What Are the Risks of Industry 4.0?

With any opportunity there is also risk. In the case of investments into 4IR and industrial technologies, the risks associated with integrated legacy equipment, next generation sensors, and edge compute, PLCs and other industrial equipment markedly increase the attack surface. For example, the manufacturing industry was number one target for phishing attempts (38%) and number one for browser exploits (26.5%). This didn’t take into consideration the unmanaged devices or next generation IoT platforms and sensors. As aged equipment is being added to industrial or corporate networks, attackers are recycling older attack methods to exploit vulnerabilities and launch attacks against operations—and ultimately the balance of the organization.

What Are Typical Industrial Security Challenges?
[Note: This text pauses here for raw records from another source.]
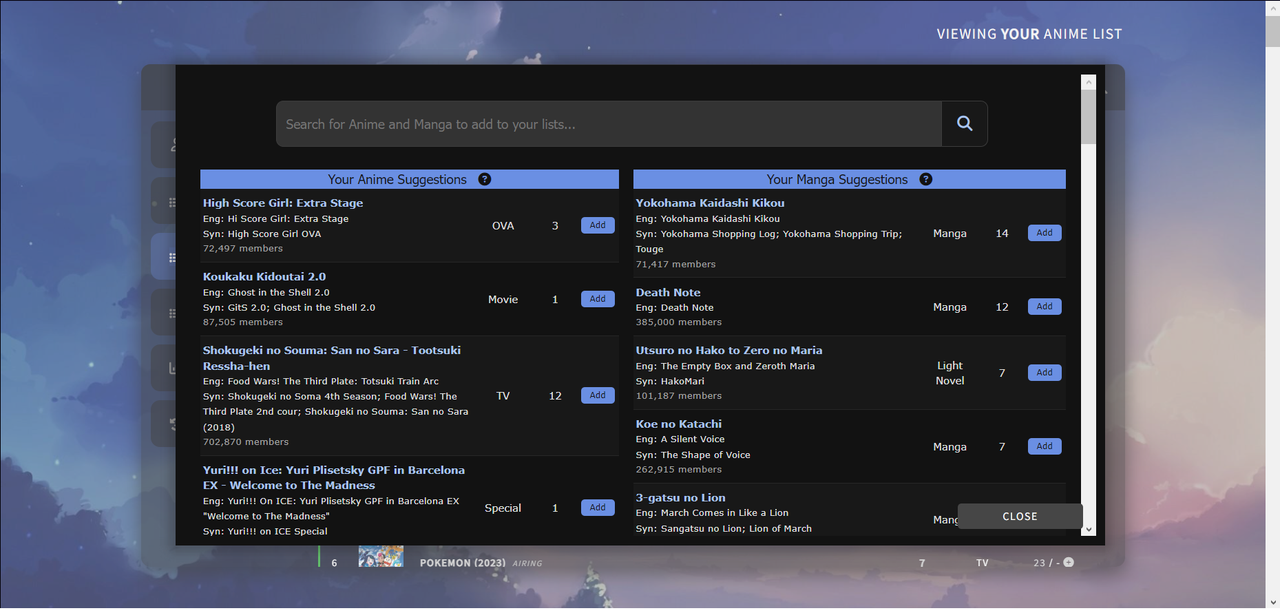Click the plus icon on the Pokemon row
This screenshot has width=1280, height=609.
tap(1069, 563)
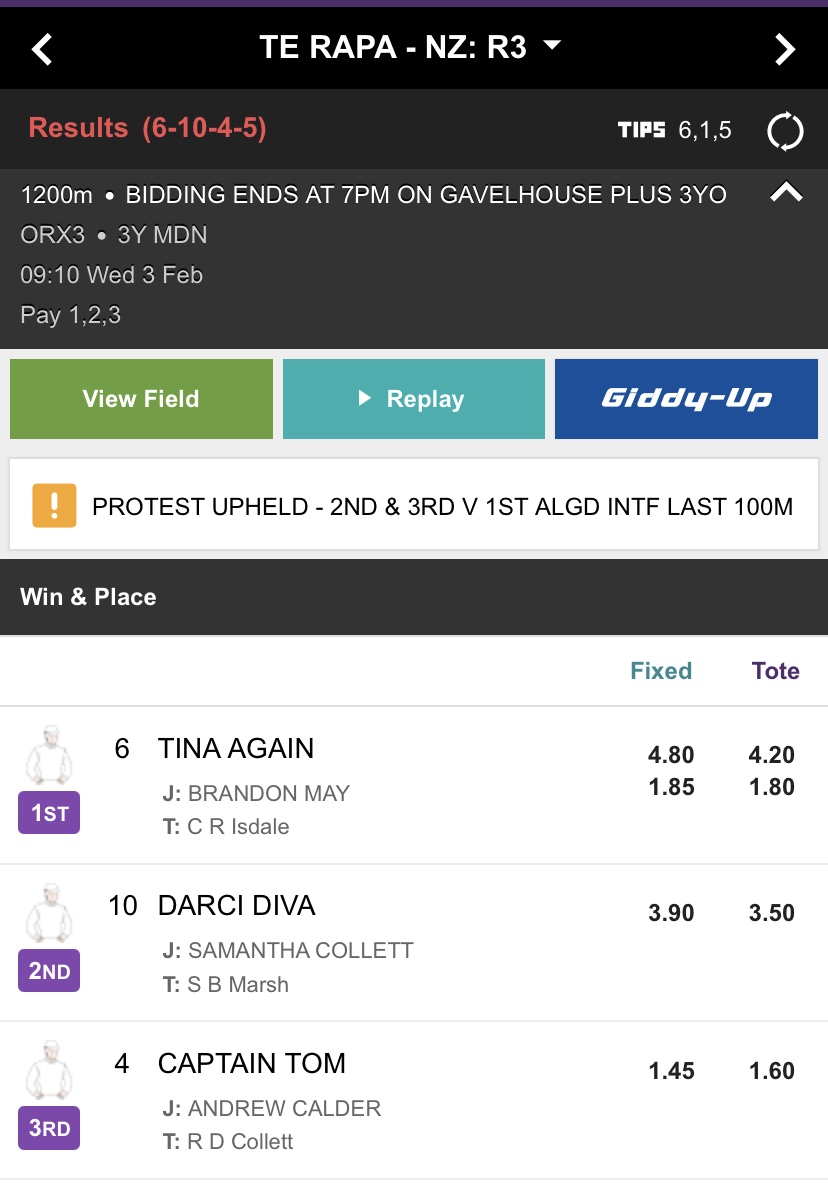Play the race Replay
This screenshot has height=1186, width=828.
click(414, 399)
Within manufacturing, there is often little in the shape of enterprise standards, and this results in a great deal of risk. Unfortunately, this chaos is here to stay within OT environments due to the long lifespan and high cost of industrial equipment, along with the variation in sourcing and purpose. The following are some of the most common challenges that we see across industrial landscapes:

• Unsupported Technology: This is a broad challenge that includes unique operating systems, end of life software, antiquated or unsupported hardware and software, and/or lack of modern support for current enterprise security toolsets. 
• Production Impact: I often refer to this as “don’t touch my production line” or specifically, any security, software, or policy management solutions that are controlled by an organization outside of production. The truth is that most security and management toolsets do impact operations in the form of affecting machine performance, closing ports or shuttering processes, or forcing enterprise policies down to unmanaged machines that IT doesn’t understand. This typical response from OT has arisen from years of avoidable events stopping production and lack of awareness of both parties’ needs.
• Visibility, Monitoring, and Integration: Most industrial devices were introduced into the factory for a single purpose and are rarely managed or coordinated with IT. These devices may lack password protection, account management, or federation with any enterprise identity management, and certainly are not monitored for security, access control, or other risks. These risks often also include modern IoT products. While supporting next generation technology, they often lack the ability to be discovered, centrally managed, or logged—and they represent sizeable security risks.
• Resources and Skillsets: Unlike in the typical IT environment, there are seldom adequate operational technology resources and skillsets to manage such a diverse range of specialty hardware, software, and events occurring. Imagine how difficult it is for IT to manage a structured environment built atop policy, standards, and a common team. Now imagine an unstructured team of engineers moving on from the company, leaving little knowledge of the machines behind. Now try to keep these devices operational as well as secure.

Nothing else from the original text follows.